THE PROBLEM
Nothing but the lines below between the line holding "Food Television (163, 282)" and the line holding "Farms (142, 638)", inclusive, should appear in the answer, each set down exactly.

SOURCE MATERIAL

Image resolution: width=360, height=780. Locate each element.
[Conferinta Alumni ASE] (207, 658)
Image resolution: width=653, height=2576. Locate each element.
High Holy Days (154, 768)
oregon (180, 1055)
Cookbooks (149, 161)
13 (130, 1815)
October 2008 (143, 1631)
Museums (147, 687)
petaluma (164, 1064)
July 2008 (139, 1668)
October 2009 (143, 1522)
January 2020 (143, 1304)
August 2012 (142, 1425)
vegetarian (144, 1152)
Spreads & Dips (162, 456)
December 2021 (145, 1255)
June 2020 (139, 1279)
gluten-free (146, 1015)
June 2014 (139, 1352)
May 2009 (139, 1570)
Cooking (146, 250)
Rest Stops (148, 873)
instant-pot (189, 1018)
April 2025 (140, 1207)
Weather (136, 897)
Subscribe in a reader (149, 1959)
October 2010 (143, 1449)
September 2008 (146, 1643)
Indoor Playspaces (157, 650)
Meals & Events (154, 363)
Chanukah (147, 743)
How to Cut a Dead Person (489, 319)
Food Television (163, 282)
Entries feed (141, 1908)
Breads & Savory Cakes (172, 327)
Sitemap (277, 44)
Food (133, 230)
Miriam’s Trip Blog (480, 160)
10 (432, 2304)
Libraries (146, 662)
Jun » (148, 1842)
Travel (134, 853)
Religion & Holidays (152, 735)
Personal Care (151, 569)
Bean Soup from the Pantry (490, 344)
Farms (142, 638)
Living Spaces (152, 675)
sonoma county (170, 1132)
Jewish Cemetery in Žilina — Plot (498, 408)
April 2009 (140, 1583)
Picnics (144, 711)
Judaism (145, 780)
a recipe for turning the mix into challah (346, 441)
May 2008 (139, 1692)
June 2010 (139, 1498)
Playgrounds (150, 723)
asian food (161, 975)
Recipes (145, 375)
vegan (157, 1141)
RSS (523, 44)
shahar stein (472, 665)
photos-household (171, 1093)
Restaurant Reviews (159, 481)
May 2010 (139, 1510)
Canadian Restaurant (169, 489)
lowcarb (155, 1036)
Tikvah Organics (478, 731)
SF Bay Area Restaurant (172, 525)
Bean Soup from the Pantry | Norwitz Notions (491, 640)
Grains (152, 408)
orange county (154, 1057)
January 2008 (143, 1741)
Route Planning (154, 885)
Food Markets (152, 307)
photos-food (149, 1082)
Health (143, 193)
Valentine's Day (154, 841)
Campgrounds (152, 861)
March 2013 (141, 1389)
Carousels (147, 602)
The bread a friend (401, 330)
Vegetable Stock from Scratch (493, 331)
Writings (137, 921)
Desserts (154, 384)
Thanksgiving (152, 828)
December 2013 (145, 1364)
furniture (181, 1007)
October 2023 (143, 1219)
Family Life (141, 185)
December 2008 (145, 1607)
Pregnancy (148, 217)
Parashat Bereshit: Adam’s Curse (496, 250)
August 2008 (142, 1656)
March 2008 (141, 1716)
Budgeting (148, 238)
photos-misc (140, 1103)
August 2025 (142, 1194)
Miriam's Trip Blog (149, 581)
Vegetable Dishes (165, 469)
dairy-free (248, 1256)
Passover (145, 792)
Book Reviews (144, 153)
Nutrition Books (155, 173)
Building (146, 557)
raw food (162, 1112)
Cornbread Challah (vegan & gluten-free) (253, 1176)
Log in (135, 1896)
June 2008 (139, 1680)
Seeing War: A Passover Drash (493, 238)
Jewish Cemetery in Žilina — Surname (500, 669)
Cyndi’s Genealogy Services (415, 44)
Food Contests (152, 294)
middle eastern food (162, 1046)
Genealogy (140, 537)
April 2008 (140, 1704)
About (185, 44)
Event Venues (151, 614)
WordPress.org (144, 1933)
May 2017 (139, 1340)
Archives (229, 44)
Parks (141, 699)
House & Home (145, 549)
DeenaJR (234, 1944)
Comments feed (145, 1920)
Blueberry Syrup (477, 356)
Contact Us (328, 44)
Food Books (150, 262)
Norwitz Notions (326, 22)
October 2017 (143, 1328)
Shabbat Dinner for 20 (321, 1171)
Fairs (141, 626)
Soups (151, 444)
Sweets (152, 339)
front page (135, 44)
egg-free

SOLVED PROBLEM
Food Television (163, 282)
Entries feed (141, 1908)
Breads & Savory Cakes (172, 327)
Sitemap (277, 44)
Food (133, 230)
Miriam’s Trip Blog (480, 160)
10 (432, 2304)
Libraries (146, 662)
Jun » (148, 1842)
Travel (134, 853)
Religion & Holidays (152, 735)
Personal Care (151, 569)
Bean Soup from the Pantry (490, 344)
Farms (142, 638)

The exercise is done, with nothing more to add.